Lady and Gents, this is Azuma Makato, a Japanese flower artist who, in collaboration with JP Aerospace, SIX Inc., Hakuhodo Product’s Inc. and Mt. MELVIL, used flowers as a ‘rocket’ and launched them into space.
Extraordinary and unique shots caught on camera, show the beauty of flowers on a stunning blue and white background: our ‘beloved’ planet earth.
We are glad to introduce you the “Exobiotanica 2 -Botanical Space Flight-” instalment that took place last 12 August 2017 in Lovelock Desert, Nevada, USA. This is the fourth one of an experimental series called “In Bloom” where flowers are arranged in naturally impossible situations.
For this instalment, flowers have been launched into the stratosphere: a 6kg bouquet with a 1.5m diameter. To best capture the process of change and movement in the flowers with full clarity, a medium-format mirrorless camera has been used.
The artist and his team recorded an epic documentary of the flowers’ progress from ground to heavens and back: how the landscape changed in lighting and contrast, how the flowers reacted in an environment of -60°C and how they scattered and felt back to the ground.
The flowers flew at an average altitude of 100,000 feet and the images are stunning.

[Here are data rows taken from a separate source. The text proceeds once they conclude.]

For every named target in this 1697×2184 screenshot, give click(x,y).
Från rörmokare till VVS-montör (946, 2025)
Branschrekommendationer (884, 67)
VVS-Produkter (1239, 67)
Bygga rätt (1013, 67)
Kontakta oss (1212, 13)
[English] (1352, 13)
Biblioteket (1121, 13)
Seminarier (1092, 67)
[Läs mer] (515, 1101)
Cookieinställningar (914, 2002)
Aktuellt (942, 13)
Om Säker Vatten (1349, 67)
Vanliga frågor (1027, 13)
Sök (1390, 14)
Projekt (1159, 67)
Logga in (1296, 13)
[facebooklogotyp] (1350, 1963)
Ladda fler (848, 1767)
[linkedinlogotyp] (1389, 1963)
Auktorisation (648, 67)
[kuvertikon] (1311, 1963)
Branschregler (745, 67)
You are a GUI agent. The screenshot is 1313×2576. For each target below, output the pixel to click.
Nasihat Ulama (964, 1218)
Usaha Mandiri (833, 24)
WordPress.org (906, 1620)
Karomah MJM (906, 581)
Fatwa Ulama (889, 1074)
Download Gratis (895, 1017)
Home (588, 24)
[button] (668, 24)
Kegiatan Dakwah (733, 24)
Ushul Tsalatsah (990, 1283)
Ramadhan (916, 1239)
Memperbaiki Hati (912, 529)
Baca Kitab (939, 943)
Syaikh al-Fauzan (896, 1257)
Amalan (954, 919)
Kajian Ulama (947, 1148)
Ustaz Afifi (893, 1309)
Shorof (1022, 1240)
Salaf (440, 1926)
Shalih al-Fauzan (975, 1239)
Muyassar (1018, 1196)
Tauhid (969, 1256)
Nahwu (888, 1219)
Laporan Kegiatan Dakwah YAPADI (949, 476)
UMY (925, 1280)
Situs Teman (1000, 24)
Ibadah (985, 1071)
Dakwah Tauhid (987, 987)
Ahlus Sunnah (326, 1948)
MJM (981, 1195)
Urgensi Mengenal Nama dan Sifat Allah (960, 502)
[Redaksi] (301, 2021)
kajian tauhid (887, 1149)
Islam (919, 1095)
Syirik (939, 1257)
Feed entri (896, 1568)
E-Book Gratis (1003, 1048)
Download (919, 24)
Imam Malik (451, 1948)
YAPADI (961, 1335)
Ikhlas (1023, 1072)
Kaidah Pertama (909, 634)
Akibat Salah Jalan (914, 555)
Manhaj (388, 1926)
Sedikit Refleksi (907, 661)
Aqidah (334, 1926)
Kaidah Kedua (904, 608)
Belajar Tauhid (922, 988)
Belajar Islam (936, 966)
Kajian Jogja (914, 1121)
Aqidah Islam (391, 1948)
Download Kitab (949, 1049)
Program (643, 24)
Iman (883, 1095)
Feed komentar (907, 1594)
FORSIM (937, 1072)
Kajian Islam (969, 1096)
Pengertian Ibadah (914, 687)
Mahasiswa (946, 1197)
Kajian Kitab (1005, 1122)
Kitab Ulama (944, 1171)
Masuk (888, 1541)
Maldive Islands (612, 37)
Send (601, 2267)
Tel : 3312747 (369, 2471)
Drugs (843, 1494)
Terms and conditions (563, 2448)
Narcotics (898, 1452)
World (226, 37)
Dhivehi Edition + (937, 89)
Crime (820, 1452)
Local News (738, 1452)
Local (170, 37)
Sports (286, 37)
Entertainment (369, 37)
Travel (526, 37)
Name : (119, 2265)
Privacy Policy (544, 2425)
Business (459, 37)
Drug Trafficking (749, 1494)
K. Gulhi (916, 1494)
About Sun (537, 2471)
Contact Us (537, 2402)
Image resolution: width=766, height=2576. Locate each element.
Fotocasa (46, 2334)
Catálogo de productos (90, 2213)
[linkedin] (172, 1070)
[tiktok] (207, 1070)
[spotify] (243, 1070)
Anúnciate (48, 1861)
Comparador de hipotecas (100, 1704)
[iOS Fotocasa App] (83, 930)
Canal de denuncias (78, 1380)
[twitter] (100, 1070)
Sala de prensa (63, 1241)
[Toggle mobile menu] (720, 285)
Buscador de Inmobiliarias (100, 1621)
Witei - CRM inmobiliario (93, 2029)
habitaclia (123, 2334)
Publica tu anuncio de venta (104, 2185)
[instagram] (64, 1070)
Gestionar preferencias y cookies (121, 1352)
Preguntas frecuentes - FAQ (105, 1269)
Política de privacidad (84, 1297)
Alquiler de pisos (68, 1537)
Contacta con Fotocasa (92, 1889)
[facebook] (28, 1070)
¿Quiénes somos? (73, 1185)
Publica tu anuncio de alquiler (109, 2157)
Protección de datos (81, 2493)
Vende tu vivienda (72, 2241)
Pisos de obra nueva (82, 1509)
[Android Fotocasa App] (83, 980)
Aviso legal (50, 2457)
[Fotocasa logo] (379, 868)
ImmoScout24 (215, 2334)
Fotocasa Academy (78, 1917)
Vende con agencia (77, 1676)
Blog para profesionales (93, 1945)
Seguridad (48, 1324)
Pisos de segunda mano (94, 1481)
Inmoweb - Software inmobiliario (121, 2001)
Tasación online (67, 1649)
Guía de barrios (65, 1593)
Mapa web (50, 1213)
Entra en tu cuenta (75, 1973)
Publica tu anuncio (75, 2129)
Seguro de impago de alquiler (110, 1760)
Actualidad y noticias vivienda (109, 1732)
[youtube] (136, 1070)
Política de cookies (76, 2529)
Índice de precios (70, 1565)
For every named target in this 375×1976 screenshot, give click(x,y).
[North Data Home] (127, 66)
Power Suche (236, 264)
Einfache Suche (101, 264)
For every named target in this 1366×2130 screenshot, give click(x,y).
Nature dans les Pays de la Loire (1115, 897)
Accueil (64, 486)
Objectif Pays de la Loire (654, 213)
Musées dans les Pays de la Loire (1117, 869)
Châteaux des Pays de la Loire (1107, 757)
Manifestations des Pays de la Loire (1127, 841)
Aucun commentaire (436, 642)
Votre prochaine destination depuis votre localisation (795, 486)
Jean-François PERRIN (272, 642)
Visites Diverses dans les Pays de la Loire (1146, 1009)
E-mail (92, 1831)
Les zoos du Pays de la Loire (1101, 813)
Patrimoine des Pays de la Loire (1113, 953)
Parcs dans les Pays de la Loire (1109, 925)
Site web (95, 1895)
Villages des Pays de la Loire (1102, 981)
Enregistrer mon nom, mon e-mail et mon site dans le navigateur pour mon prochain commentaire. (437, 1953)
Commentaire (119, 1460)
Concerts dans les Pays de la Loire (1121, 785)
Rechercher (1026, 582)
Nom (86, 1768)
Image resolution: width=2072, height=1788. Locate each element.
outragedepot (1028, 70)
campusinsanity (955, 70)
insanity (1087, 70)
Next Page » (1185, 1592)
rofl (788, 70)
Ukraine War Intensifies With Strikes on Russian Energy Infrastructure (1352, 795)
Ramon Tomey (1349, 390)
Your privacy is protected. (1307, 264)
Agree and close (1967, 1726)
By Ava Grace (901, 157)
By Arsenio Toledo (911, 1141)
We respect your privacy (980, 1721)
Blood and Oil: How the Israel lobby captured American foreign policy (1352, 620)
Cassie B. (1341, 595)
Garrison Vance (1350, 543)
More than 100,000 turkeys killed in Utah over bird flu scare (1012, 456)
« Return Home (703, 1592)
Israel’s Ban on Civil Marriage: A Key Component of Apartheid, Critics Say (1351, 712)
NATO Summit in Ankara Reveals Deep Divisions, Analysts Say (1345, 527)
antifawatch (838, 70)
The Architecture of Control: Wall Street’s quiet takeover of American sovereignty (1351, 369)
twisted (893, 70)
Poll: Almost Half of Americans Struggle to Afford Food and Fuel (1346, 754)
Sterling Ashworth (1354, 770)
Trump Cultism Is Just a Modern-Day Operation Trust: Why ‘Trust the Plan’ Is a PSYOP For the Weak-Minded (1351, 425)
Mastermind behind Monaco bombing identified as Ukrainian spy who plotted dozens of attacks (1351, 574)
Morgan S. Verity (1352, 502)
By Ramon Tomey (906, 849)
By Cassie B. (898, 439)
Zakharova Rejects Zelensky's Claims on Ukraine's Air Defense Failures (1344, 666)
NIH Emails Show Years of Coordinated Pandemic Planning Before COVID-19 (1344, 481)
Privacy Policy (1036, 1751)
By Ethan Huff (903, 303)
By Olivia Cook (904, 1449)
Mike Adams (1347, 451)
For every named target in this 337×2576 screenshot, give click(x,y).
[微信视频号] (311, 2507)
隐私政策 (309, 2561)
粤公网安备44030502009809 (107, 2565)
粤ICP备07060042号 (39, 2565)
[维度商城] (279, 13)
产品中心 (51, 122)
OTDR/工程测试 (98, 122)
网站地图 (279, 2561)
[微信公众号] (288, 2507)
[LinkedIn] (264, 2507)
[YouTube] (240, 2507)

It’s the second time Azuma Makato lets the plant life visit the Space. The first instalment took place in July 2014 in Black Rock Desert (Nevada). In that occasion, a 50-year-old pine bonsai tree and a smaller bouquet of flowers were launched at an altitude of 30,000 metres and minus 50 degrees Celsius. You can see the photo gallery on EXOBIOTANICA website.
If you like space, nature and evolution, Makato made it a piece of art and all you have to do is to enjoy the spectacular photos.